(Collected data entries)
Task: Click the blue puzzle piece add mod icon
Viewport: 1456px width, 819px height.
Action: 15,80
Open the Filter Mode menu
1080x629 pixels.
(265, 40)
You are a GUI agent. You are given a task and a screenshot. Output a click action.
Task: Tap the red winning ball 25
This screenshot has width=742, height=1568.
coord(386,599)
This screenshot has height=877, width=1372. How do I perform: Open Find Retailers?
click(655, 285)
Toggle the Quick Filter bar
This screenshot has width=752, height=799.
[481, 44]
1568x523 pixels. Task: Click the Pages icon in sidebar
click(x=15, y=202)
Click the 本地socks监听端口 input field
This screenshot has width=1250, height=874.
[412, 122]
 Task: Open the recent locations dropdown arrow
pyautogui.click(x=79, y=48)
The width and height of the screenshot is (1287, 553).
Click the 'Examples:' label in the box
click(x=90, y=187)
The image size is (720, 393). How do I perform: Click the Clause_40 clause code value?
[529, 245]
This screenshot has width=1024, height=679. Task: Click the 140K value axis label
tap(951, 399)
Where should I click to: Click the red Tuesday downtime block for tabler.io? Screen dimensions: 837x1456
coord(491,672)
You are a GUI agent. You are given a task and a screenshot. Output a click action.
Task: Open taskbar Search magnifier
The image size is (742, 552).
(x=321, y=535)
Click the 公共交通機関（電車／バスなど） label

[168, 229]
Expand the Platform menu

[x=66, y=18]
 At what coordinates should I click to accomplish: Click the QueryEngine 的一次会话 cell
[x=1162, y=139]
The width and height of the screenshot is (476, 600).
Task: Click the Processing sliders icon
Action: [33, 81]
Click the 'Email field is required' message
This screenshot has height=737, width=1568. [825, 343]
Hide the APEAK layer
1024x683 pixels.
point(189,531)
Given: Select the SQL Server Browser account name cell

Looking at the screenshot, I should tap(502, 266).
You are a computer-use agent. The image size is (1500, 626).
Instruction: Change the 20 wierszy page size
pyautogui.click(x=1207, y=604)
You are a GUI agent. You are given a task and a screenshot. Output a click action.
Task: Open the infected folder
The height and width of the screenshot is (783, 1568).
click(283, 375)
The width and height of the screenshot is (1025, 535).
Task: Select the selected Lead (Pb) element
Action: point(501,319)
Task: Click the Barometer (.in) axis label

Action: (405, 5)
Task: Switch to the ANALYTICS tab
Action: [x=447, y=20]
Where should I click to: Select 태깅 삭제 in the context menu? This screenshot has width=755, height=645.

→ **Aim of the task**
Start at the line containing "Click the 本地socks监听端口 input field". Repeat it and each line after it, word for word, to the end of the records.

→ **Result of the task**
Click the 本地socks监听端口 input field
This screenshot has width=1250, height=874.
[412, 122]
 Task: Open the recent locations dropdown arrow
pyautogui.click(x=79, y=48)
The width and height of the screenshot is (1287, 553).
Click the 'Examples:' label in the box
click(x=90, y=187)
The image size is (720, 393). How do I perform: Click the Clause_40 clause code value?
[529, 245]
This screenshot has width=1024, height=679. Task: Click the 140K value axis label
tap(951, 399)
Where should I click to: Click the red Tuesday downtime block for tabler.io? Screen dimensions: 837x1456
coord(491,672)
You are a GUI agent. You are given a task and a screenshot. Output a click action.
Task: Open taskbar Search magnifier
The image size is (742, 552).
(x=321, y=535)
Click the 公共交通機関（電車／バスなど） label

[168, 229]
Expand the Platform menu

[x=66, y=18]
 At what coordinates should I click to accomplish: Click the QueryEngine 的一次会话 cell
[x=1162, y=139]
The width and height of the screenshot is (476, 600).
Task: Click the Processing sliders icon
Action: [33, 81]
Click the 'Email field is required' message
This screenshot has height=737, width=1568. [825, 343]
Hide the APEAK layer
1024x683 pixels.
point(189,531)
Given: Select the SQL Server Browser account name cell

Looking at the screenshot, I should tap(502, 266).
You are a computer-use agent. The image size is (1500, 626).
Instruction: Change the 20 wierszy page size
pyautogui.click(x=1207, y=604)
You are a GUI agent. You are given a task and a screenshot. Output a click action.
Task: Open the infected folder
The height and width of the screenshot is (783, 1568).
click(283, 375)
The width and height of the screenshot is (1025, 535).
Task: Select the selected Lead (Pb) element
Action: point(501,319)
Task: Click the Barometer (.in) axis label

Action: (405, 5)
Task: Switch to the ANALYTICS tab
Action: [x=447, y=20]
Where should I click to: Select 태깅 삭제 in the context menu? This screenshot has width=755, height=645.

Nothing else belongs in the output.